À la mi-janvier, Utah était 10e de conférence et l’idée de voir la franchise au deuxième tour des playoffs était à une distance à peu près équivalente à celle qui sépare Kevin Durant de sa dignité. Impossible donc de rester insensible devant le retour en force de cette équipe, qui n’est pas la plus talentueuse sur le papier mais qui renverse l’adversité grâce à une cohésion collective à toute épreuve. Malheureusement, l’adversaire qui se présente sur son chemin fait partie de l’élite de la ligue et constitue un obstacle trop élevé. Houston arrive en favori et même si les rencontres en saison régulière ne sont pas un indicateur absolu, les 116 points de moyenne encaissés par le Jazz lors de la quadruple confrontation de cette saison laissent penser que la défense de Salt Lake City aura bien du mal à ralentir la tornade texane. S’ils veulent répondre au scoring, ils devront compter sur un Mitchell possédé et des renforts au diapason. C’est possible sur un match, voire deux, mais certainement pas sur une série. Quoi qu’il en soit, le Jazz n’aura rien à perdre, sa saison étant déjà une sacrée réussite. On peut donc s’attendre à les voir jeter toutes leurs forces dans la bataille et à offrir une opposition digne.

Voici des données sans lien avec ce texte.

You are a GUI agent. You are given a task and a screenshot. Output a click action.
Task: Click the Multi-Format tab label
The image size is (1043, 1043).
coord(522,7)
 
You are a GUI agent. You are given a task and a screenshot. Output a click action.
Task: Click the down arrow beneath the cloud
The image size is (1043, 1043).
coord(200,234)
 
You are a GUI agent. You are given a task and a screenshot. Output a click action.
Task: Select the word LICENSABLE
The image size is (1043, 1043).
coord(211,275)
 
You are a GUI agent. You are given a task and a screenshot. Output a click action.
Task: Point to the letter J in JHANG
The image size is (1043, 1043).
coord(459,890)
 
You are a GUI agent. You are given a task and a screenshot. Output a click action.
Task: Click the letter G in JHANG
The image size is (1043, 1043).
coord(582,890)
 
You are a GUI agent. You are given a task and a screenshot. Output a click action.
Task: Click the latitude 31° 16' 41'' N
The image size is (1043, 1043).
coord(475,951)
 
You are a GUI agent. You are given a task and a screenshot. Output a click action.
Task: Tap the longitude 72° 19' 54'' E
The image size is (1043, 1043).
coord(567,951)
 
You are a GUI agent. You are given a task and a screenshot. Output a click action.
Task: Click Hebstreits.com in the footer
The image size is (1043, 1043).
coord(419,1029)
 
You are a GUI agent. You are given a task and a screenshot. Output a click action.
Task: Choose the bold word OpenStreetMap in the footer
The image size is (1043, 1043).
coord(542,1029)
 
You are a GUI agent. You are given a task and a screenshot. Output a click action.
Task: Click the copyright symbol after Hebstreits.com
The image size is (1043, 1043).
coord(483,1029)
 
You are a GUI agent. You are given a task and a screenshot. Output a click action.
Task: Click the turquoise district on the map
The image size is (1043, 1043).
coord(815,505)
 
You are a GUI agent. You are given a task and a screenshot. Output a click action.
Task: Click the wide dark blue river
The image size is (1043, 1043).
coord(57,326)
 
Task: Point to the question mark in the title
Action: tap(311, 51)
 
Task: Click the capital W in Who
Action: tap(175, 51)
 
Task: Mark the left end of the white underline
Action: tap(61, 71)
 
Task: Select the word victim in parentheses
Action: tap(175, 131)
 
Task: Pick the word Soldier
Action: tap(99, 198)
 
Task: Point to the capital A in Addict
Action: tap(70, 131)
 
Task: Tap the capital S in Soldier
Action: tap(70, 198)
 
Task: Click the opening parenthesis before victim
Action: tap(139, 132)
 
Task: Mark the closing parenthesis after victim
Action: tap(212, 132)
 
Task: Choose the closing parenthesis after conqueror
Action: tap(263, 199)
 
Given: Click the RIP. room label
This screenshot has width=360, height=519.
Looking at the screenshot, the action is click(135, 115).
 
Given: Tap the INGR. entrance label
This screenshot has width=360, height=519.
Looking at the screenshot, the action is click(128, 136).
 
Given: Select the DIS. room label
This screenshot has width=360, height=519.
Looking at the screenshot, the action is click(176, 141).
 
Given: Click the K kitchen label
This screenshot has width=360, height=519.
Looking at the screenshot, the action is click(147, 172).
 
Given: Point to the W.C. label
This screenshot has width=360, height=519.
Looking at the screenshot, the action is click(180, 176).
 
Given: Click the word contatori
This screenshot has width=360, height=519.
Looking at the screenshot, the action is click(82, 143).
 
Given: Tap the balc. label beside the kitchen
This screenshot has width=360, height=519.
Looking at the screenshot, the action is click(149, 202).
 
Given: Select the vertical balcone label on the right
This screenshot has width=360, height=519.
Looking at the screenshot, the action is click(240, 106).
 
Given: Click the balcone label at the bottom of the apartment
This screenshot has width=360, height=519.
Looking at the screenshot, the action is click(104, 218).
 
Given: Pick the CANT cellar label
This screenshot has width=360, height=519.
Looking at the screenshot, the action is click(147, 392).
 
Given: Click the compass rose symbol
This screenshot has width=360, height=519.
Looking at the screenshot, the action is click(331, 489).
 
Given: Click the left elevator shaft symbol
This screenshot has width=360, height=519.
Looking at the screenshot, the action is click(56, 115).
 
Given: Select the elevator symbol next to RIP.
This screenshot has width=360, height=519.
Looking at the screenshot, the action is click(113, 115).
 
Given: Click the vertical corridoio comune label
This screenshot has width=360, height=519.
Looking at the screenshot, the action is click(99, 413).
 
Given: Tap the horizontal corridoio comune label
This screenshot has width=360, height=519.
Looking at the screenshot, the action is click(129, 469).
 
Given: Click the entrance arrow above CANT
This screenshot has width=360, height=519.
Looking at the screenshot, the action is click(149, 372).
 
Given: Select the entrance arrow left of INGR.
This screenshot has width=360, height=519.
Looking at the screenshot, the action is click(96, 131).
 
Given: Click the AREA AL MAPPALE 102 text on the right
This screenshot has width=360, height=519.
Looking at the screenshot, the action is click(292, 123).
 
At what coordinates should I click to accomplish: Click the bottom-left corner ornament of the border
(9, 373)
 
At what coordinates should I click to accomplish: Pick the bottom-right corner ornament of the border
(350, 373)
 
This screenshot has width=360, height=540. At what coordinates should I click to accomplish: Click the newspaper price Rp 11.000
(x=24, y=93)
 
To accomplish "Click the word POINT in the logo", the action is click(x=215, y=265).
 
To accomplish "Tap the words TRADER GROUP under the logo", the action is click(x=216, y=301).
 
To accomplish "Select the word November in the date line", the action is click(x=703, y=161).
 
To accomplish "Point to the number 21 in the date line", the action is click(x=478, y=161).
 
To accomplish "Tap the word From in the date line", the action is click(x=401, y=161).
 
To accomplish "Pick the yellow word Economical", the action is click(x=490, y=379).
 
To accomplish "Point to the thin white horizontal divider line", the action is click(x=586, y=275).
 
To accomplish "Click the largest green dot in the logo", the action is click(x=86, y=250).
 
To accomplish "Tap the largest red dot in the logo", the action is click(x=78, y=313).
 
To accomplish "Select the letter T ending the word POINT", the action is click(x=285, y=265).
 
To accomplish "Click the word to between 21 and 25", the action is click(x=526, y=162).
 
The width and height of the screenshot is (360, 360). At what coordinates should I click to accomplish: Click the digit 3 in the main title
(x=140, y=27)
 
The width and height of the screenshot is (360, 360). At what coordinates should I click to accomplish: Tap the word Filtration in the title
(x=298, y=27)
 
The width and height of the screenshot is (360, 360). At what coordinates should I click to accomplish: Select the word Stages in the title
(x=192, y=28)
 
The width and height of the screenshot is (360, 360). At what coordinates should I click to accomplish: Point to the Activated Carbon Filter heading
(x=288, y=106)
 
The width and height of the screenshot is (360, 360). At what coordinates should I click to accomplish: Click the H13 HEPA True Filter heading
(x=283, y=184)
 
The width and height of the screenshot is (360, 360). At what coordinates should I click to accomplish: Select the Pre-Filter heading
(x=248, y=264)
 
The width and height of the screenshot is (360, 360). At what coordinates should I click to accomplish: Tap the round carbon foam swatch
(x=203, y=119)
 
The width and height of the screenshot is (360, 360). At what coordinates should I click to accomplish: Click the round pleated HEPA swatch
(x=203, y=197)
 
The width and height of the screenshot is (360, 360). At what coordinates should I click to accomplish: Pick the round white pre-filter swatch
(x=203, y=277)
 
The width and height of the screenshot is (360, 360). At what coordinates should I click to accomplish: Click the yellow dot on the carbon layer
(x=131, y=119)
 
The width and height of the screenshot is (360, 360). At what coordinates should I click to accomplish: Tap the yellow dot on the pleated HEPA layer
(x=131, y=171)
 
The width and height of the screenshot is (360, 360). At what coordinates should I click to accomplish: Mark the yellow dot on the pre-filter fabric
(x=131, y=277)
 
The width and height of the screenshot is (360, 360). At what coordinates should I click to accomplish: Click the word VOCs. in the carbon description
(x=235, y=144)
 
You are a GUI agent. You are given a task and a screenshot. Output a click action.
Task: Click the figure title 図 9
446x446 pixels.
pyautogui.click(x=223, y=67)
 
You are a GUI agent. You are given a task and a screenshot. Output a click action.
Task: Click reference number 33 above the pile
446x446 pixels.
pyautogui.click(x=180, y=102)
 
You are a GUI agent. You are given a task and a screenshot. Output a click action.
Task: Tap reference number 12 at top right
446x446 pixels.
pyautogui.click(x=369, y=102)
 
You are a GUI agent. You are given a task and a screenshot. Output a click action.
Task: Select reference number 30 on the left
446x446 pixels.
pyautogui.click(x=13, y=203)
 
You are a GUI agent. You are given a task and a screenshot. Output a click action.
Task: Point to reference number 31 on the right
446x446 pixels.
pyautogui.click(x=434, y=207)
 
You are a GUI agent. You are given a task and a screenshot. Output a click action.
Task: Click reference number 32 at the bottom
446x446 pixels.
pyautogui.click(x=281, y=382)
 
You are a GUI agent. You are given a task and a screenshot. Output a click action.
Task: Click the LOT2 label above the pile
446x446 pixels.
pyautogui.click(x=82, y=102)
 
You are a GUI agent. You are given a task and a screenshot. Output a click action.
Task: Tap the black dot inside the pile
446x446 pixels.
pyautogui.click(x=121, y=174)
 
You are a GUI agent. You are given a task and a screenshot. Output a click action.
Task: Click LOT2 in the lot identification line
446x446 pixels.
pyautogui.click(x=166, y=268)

Porté par l’élan de sa saison de MVP, James Harden devrait une nouvelle fois éclabousser la série de son talent. Dans son sillage, Houston devra se montrer appliqué et ne pas prendre le Jazz de haut, mais on peut compter sur Mike D’Antoni pour faire passer le message. Ses hommes sont en mission et rêvent d’affronter les Warriors en finale de conférence pour montrer de quoi ils sont faits, il est donc peu probable d’assister à des sautes de concentration durables. Cela fait bientôt un an que les Rockets entendent parler de leur craquage au match 6 face aux Spurs, il est temps de mettre fin aux provocations et de s’affirmer une bonne fois pour toutes.